* WHAT YOU ARE ASKED TO DO
Rewrite the following lines with "button" in place of "icon", leaving everything else the same.
[Start]
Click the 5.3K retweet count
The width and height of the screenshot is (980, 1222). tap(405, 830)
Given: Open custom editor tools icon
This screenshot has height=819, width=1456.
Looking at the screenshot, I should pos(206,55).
[End]
* RESULT OF THE EXERCISE
Click the 5.3K retweet count
The width and height of the screenshot is (980, 1222). tap(405, 830)
Given: Open custom editor tools button
This screenshot has height=819, width=1456.
Looking at the screenshot, I should pos(206,55).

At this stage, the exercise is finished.